UC San Diego

Urbanization along coastlines alters marine ecosystems including contributing molecules of anthropogenic origin to the coastal dissolved organic matter (DOM) pool. A broad assessment of the nature and extent of anthropogenic impacts on coastal ecosystems is urgently needed to inform regulatory guidelines and ecosystem management. Recently, non-targeted tandem mass spectrometry approaches are gaining momentum for the analysis of global organic matter composition (chemotypes) including a wide array of natural and anthropogenic compounds. In line with these efforts, we developed a non-targeted liquid chromatography tandem mass spectrometry (LC-MS/MS) workflow that utilizes advanced data analysis approaches such as feature-based molecular networking and repository-scale spectrum searches. This workflow allows the scalable comparison and mapping of seawater chemotypes from large-scale spatial surveys as well as molecular family level annotation of unknown compounds.
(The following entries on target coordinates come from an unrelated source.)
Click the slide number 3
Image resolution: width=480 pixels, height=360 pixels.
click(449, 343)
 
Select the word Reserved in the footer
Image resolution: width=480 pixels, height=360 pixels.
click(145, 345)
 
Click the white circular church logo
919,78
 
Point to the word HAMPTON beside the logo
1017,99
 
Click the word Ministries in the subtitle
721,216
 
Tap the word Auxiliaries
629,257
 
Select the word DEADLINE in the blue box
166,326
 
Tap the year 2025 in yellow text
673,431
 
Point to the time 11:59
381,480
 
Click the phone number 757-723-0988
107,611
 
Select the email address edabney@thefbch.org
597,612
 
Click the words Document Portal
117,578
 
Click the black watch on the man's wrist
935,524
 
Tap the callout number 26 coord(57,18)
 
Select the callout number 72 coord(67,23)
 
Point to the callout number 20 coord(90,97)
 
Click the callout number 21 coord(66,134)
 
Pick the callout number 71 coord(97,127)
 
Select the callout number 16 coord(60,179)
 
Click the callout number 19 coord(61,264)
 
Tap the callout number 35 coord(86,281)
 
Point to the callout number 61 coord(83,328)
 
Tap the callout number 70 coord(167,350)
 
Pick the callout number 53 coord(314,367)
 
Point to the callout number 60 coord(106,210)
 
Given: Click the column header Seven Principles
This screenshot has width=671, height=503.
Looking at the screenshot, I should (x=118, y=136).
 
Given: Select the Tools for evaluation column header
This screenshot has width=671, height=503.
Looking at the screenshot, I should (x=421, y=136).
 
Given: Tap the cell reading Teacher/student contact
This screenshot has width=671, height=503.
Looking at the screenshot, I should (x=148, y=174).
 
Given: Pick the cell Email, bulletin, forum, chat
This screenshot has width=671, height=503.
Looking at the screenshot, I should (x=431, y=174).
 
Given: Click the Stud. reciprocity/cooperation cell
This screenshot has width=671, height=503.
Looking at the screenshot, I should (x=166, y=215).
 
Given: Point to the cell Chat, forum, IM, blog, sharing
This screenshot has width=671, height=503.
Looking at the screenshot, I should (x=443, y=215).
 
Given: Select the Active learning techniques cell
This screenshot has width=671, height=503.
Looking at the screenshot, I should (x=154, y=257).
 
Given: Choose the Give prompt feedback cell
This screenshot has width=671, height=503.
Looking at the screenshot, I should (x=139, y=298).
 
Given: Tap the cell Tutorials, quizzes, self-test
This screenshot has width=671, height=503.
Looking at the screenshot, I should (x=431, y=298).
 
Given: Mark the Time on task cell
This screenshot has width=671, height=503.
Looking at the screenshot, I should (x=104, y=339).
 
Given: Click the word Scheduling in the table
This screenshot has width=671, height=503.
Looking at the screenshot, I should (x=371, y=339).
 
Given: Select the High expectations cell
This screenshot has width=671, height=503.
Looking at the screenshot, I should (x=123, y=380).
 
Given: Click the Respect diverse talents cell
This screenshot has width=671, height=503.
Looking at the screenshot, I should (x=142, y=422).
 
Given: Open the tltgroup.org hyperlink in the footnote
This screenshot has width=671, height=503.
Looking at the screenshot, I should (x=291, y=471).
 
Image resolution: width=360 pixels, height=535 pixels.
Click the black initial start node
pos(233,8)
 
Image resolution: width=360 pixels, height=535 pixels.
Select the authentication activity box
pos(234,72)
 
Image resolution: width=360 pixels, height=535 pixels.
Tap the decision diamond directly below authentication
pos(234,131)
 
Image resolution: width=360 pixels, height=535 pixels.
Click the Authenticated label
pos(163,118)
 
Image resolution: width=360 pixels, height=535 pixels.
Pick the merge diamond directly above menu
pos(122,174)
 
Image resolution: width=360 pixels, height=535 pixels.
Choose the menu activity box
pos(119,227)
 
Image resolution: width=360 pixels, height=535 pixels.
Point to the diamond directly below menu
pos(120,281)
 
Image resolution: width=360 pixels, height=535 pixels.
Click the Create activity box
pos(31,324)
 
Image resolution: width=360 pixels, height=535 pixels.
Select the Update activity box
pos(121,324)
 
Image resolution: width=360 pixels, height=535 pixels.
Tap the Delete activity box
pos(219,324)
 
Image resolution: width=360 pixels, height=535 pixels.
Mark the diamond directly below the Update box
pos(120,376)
As a case study, we visualized organic matter chemotype shifts in coastal environments in northern San Diego, USA, after notable rain fall in winter 2017/2018 and highlight potential anthropogenic impacts. The observed seawater chemotype, consisting of 4384 LC-MS/MS features, shifted significantly after a major rain event. Molecular drivers of this shift could be attributed to multiple anthropogenic compounds, including pesticides (Imazapyr and Isoxaben), cleaning products (Benzyl-tetradecyl-dimethylammonium) and chemical additives (Hexa (methoxymethyl)melamine) and potential degradation products. By expanding the search of identified xenobiotics to other public tandem mass spectrometry datasets, we further contextualized their possible origin and show their importance in other ecosystems. The mass spectrometry and data analysis pipelines applied here offer a scalable framework for future molecular mapping and monitoring of marine ecosystems, which will contribute to a deliberate assessment of how chemical pollution impacts our oceans.